(Task data begins)

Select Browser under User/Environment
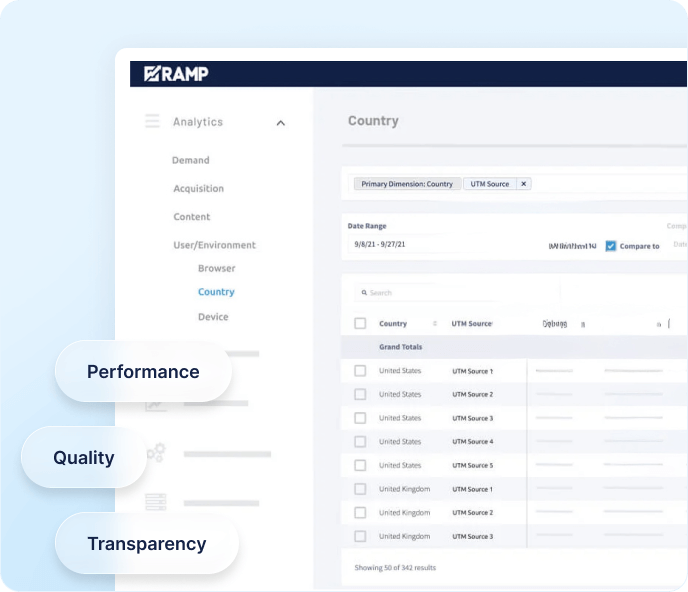688x592 pixels. click(x=216, y=269)
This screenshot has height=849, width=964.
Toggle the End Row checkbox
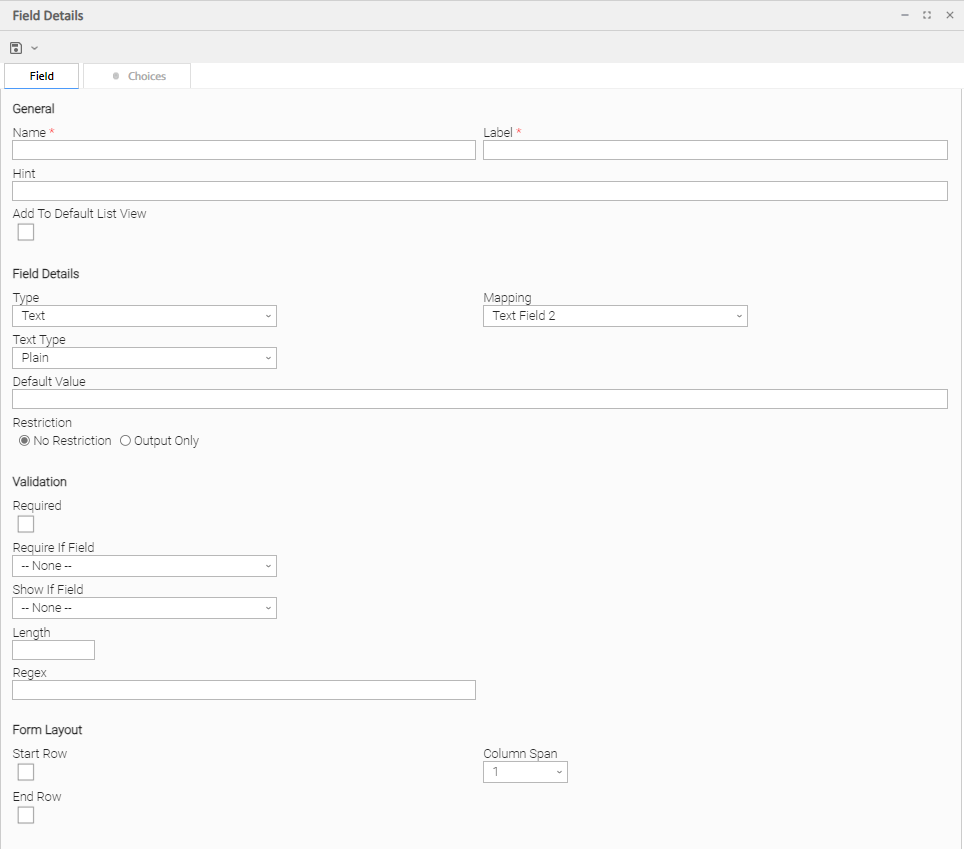[x=26, y=815]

(Task data ends)

What this task involves: Retype each line above precisely, please. Skip anything that is a picture.

Task result:
Select Browser under User/Environment
688x592 pixels. click(x=216, y=269)
This screenshot has height=849, width=964.
Toggle the End Row checkbox
[x=26, y=815]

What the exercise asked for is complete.